A evolução para aparelhos portáteis, aliados à introdução de softwares inteligentes, permitiu que o ultrassom se tornasse acessível não só em grandes hospitais, mas também em clínicas de média e baixa complexidade. Especialidades como reumatologia, anestesiologia e medicina de emergência passaram a utilizar o ultrassom como ferramenta de diagnóstico e de apoio a procedimentos, inclusive à beira-leito, com a modalidade point-of-care ultrasound (POCUS).
Após o raio-X, o ultrassom é atualmente a tecnologia de imagem diagnóstica mais utilizada no mundo, por ser seguro, de baixo custo, portátil e altamente versátil.
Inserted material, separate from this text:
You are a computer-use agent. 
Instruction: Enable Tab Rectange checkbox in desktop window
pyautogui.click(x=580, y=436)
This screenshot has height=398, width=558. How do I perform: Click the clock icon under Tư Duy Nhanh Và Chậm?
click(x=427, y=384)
Atualmente, o ultrassom avança rapidamente, incorporando inteligência artificial e recursos de telemedicina, o que amplia ainda mais seu potencial diagnóstico e sua aplicabilidade.
Principais Doenças Diagnosticadas por Ultrassom nas Diferentes Especialidades
Embora não haja um número exato e universal de doenças diagnosticadas exclusivamente por ultrassom, estima-se que diversas condições se beneficiem desse método pela sua eficácia, segurança e custo-benefício. A seguir, alguns exemplos por especialidade:
- Obstetrícia e Ginecologia
- Gravidez ectópica (diagnóstico essencial pelo US transvaginal)
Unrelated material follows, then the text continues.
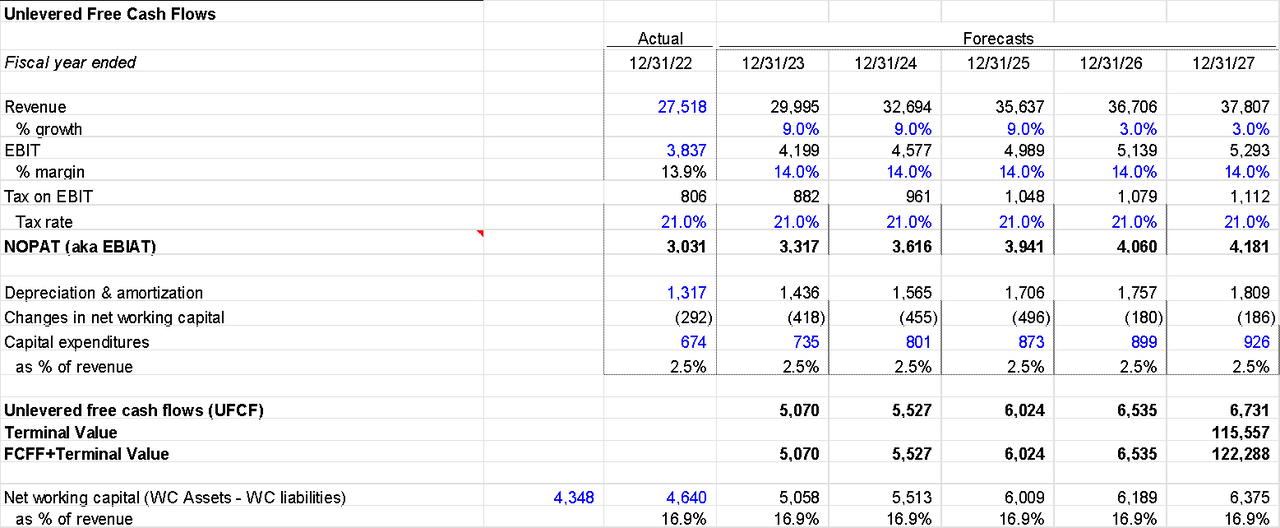The height and width of the screenshot is (528, 1280).
Task: Select the 'Forecasts' header label
Action: [997, 39]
- Anomalias fetais (microcefalia, macrocefalia, malformações oculares)
- Endometriose (padrão ouro na avaliação inicial com US transvaginal)
- Detecção de miomas uterinos
- Cardiologia
- Defeitos cardíacos congênitos (ex.: comunicação interatrial - CIA)
- Avaliação de fluxo e valvopatias por ecocardiografia (Doppler/2D)
- Emergência
- Pneumonias, edema pulmonar, derrames pleurais (POCUS)
- Avaliação de trauma (FAST) — padrão global
- Diagnóstico rápido de colelitíase, apendicite, aneurisma de aorta e cálculos renais
- Gastroenterologia
- Avaliação de hepatopatias, patologia inflamatórias no intestino, doenças da vesícula, fígado e baço
- Ortopedia e Traumatologia
- Diagnóstico de fraturas em crianças (<12 anos), como punho e clavícula (sensibilidade de 96% e especificidade de 100%)
- Neurologia Pediátrica
- Hemorragia intraventricular, leucomalácia periventricular e hidrocefalia em neonatos
- Cabeça e Pescoço
- Caracterização de lesões em parótida, tireoide e diferenciação entre tumores e cistos
- Mastologia
- Avaliação de descarga papilar patológica (acurácia diagnóstica ~84% com US de alta frequência)
- Vascular
- Diagnóstico de aterosclerose, trombose venosa profunda, placas carotídeas vulneráveis (com Doppler e POCUS)
- Oftalmologia
- Avaliação de uveítes e lesões intraoculares
- Reumatologia
- Avaliação de artrite reumatoide, artrite psoriásica, tendinites, bursites, entesites e artropatias microcristalinas (gota e pseudogota)
- Dermatologia
- Diagnóstico de psoríase, entesopatia de unhas, neoplasias cutâneas, dermatites e pênfigo
Com os avanços constantes, especialmente na inteligência artificial e na telemedicina, o ultrassom segue expandindo suas fronteiras, permitindo diagnósticos cada vez mais precisos, rápidos e acessíveis.